Requisitos del problema -
¿En cuántas líneas de las filas aparece la cadena "Instruction"? Da solo el número.

(Entradas para localizar palabras y elementos)
----------------------------------------

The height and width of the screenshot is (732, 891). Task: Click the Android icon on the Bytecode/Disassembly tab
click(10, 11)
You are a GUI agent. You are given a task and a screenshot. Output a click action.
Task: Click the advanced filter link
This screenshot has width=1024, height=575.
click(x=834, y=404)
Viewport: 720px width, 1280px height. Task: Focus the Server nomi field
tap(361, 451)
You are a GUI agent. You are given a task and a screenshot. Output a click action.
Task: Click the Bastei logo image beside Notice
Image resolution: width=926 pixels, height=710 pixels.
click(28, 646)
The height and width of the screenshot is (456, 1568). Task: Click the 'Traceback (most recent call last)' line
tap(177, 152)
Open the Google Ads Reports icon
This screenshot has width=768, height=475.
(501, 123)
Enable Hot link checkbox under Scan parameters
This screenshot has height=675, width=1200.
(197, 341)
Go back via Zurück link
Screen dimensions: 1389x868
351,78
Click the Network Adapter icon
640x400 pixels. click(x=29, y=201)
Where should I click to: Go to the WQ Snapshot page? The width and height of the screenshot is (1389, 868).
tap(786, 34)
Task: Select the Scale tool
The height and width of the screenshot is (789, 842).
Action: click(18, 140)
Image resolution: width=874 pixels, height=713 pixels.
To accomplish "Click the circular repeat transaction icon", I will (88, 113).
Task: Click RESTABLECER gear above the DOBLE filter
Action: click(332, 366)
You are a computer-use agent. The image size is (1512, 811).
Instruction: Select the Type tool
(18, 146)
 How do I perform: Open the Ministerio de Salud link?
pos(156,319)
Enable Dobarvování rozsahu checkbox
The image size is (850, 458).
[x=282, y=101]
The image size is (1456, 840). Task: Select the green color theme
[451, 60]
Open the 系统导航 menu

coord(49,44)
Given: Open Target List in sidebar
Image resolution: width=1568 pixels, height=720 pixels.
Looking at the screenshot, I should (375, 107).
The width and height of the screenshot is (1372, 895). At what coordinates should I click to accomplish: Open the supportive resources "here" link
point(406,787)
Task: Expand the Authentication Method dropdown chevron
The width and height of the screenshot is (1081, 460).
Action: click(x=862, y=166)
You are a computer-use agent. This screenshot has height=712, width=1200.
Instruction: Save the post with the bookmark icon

----------------------------------------

Solución del problema -
2